2. The text image processing method according to claim 1, wherein detecting the position of the character in the character image to be detected comprises:

inputting the initial text image to be recognized into a target detection model, and obtaining the position of the character in the character image to be detected through the target detection model;

the output of the target detection model is a feature graph of two channels, wherein one channel represents a character center point score graph, and the other channel represents the minimum circumscribed circle radius of a character frame.

3. The text image processing method according to claim 2, wherein the training method of the target detection model comprises:

obtaining a first training sample; wherein the first training sample comprises a plurality of character image samples and character positions of the plurality of character image samples;

acquiring an initial target detection model;

training the initial target detection model according to the first training sample to obtain the target detection model; the initial target detection model is input into a plurality of character image samples, output into predicted character positions of the plurality of character image samples, and labeled as the character positions of the plurality of character image samples.

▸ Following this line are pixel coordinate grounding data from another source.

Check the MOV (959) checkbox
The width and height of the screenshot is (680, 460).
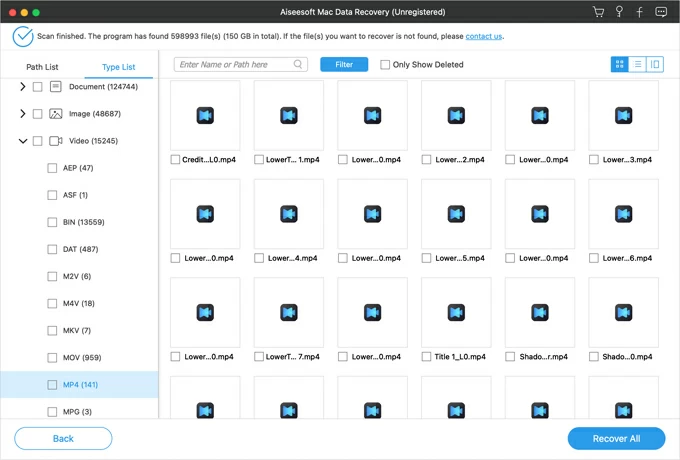coord(53,357)
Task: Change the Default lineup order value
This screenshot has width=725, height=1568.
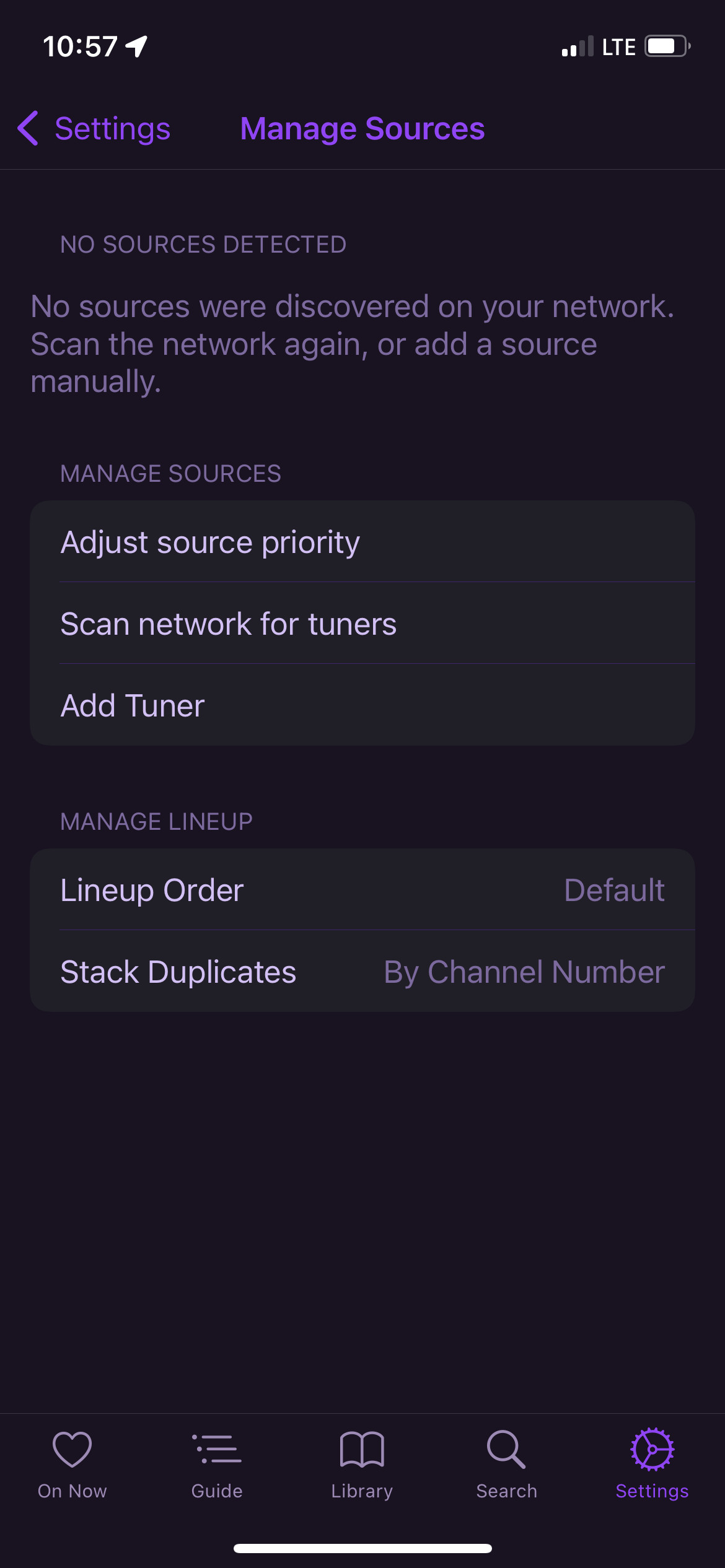Action: [613, 890]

4. The text image processing method according to claim 3,

obtaining the first training sample includes: acquiring a plurality of text image samples to be recognized; the text image samples to be recognized comprise a plurality of recognizable character image samples and/or a plurality of unrecognizable character image samples; and acquiring the first training sample according to the plurality of text image samples to be recognized.

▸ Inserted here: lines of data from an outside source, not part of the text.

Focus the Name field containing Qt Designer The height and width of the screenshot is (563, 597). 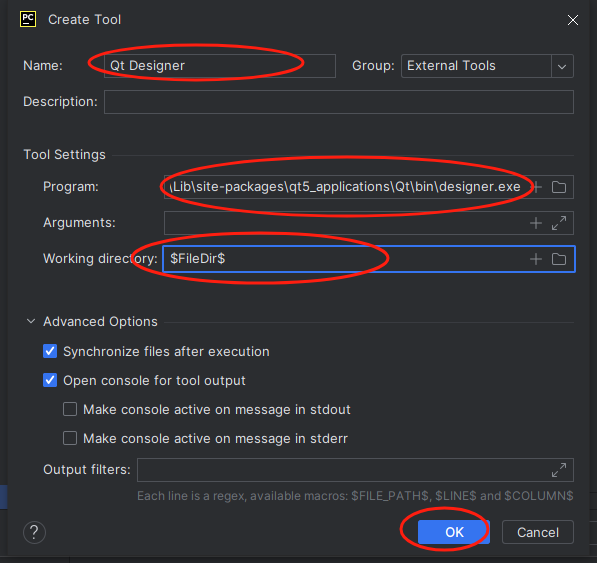pyautogui.click(x=220, y=66)
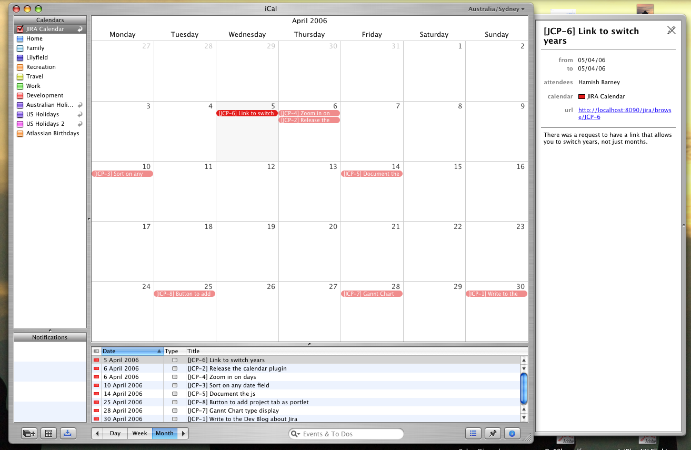Go to next month arrow

point(183,433)
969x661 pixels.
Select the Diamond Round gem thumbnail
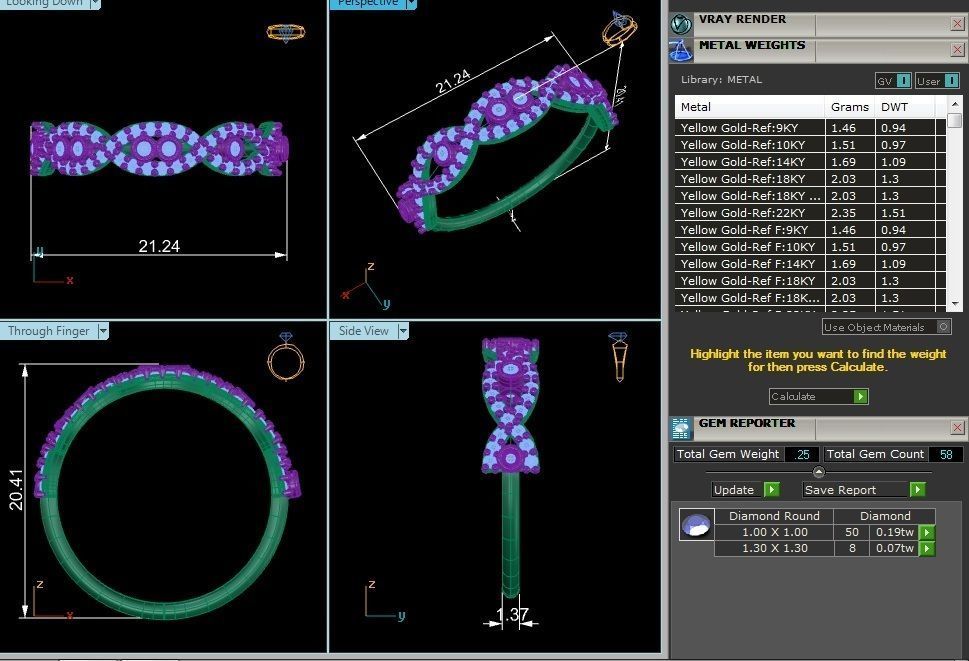click(696, 524)
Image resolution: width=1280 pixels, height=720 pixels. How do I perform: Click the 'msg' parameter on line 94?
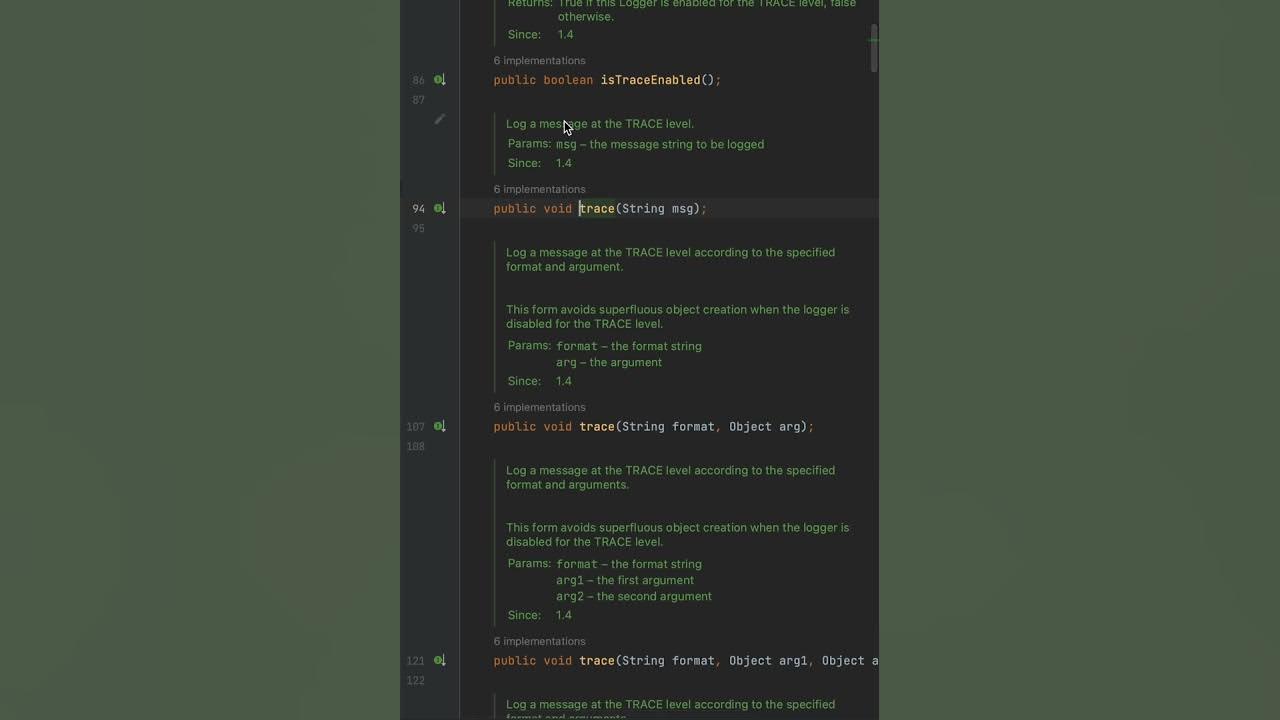683,208
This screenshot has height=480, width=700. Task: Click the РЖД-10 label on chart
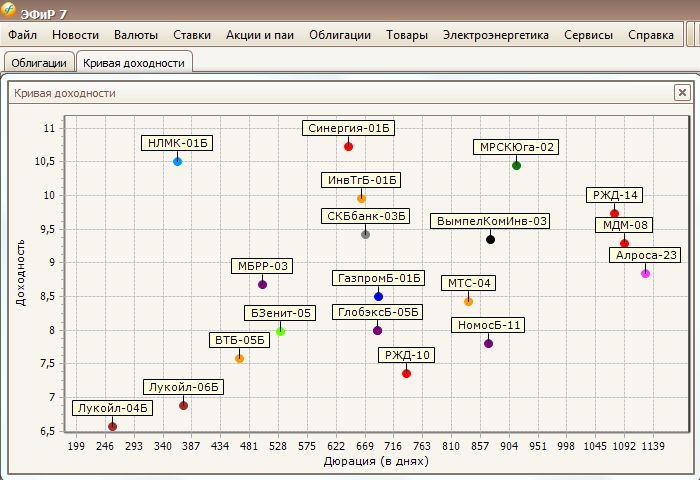[407, 355]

5. A text image processing apparatus characterized by comprising:

the acquisition module is used for acquiring an initial text image to be recognized; the initial text image to be recognized comprises a character image to be detected and a recognizable character image, and the character image to be detected comprises an unrecognizable character image;

the detection module is used for detecting the position of the character in the character image to be detected according to the unrecognizable character image and the recognizable character image;

the text recognition module is used for performing text recognition on the replaced text image to be recognized;

the prediction module is also used for making a mask on the character image to be detected in the initial text image to be recognized;

the replacing module is also used for inputting the masked text image to be recognized into an image prediction model and outputting the replaced text image to be recognized by the image prediction model;

the apparatus further includes a second training module, the second training module comprising:

the third acquisition unit is used for acquiring a text image sample;

the selecting unit is used for randomly selecting the character images in the text image sample to obtain random character images;

the masking unit is used for masking the random character image to obtain a masked text image sample;

a fourth obtaining unit, configured to obtain a second training sample; wherein the second training sample comprises the masked text image sample and the text image sample;

the second training unit is used for training an initial image prediction model according to the second training sample to obtain the image prediction model; the input of the initial image prediction model is the text image sample after the mask processing, the output is the predicted text image, and the label is the text image sample.

6. The text image processing device according to claim 5, wherein the detection module is further configured to input the initial text image to be recognized to a target detection model, and obtain the position of the character in the character image to be detected through the target detection model;

7. An electronic device, comprising:

a processor; and

a memory for storing a program, wherein the program is stored in the memory,

wherein the program comprises instructions which, when executed by the processor, cause the processor to carry out the method according to any one of claims 1-4.

8. A non-transitory computer readable storage medium having stored thereon computer instructions for causing the computer to perform the method of any one of claims 1-4.